- EXCERPTED RECORDS:

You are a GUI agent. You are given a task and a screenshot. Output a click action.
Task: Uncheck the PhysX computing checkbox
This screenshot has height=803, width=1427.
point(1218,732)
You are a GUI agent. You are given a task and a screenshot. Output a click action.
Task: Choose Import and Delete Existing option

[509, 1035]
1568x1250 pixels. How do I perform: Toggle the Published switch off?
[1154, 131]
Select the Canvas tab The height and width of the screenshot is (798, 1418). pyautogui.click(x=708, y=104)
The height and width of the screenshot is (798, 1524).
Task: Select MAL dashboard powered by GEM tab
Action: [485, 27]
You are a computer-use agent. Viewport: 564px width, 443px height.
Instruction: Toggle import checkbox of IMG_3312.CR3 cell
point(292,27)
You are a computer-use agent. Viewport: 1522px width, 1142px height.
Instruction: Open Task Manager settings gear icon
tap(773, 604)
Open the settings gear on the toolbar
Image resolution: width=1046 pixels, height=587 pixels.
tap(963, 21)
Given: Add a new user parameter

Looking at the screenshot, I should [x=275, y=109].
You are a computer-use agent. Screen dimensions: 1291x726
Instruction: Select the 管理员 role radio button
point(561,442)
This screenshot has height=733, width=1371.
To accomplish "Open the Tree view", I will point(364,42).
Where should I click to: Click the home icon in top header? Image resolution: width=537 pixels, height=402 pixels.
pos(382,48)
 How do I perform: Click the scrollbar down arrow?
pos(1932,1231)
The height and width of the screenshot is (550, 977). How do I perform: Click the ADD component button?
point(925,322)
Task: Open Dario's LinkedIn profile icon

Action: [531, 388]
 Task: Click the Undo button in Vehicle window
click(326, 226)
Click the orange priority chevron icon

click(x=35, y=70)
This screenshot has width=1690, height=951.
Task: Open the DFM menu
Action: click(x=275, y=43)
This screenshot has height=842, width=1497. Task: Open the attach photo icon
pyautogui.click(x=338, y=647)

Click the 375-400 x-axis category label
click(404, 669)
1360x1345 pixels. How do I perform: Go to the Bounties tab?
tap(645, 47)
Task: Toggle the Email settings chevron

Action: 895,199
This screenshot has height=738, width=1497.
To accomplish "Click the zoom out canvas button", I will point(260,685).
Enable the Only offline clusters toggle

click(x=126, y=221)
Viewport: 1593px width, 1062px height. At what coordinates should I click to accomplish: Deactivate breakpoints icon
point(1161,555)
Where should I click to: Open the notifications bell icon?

- EXERCISE INSTRUCTIONS:
The response should consist only of the lines from the one containing "The height and width of the screenshot is (550, 977)." to the end of the material above, both included.

- RESULT BELOW:
The height and width of the screenshot is (550, 977). How do I perform: Click the ADD component button?
point(925,322)
Task: Open Dario's LinkedIn profile icon

Action: [531, 388]
 Task: Click the Undo button in Vehicle window
click(326, 226)
Click the orange priority chevron icon

click(x=35, y=70)
This screenshot has width=1690, height=951.
Task: Open the DFM menu
Action: click(x=275, y=43)
This screenshot has height=842, width=1497. Task: Open the attach photo icon
pyautogui.click(x=338, y=647)

Click the 375-400 x-axis category label
click(404, 669)
1360x1345 pixels. How do I perform: Go to the Bounties tab?
tap(645, 47)
Task: Toggle the Email settings chevron

Action: 895,199
This screenshot has height=738, width=1497.
To accomplish "Click the zoom out canvas button", I will point(260,685).
Enable the Only offline clusters toggle

click(x=126, y=221)
Viewport: 1593px width, 1062px height. At what coordinates should I click to accomplish: Deactivate breakpoints icon
point(1161,555)
Where should I click to: Open the notifications bell icon?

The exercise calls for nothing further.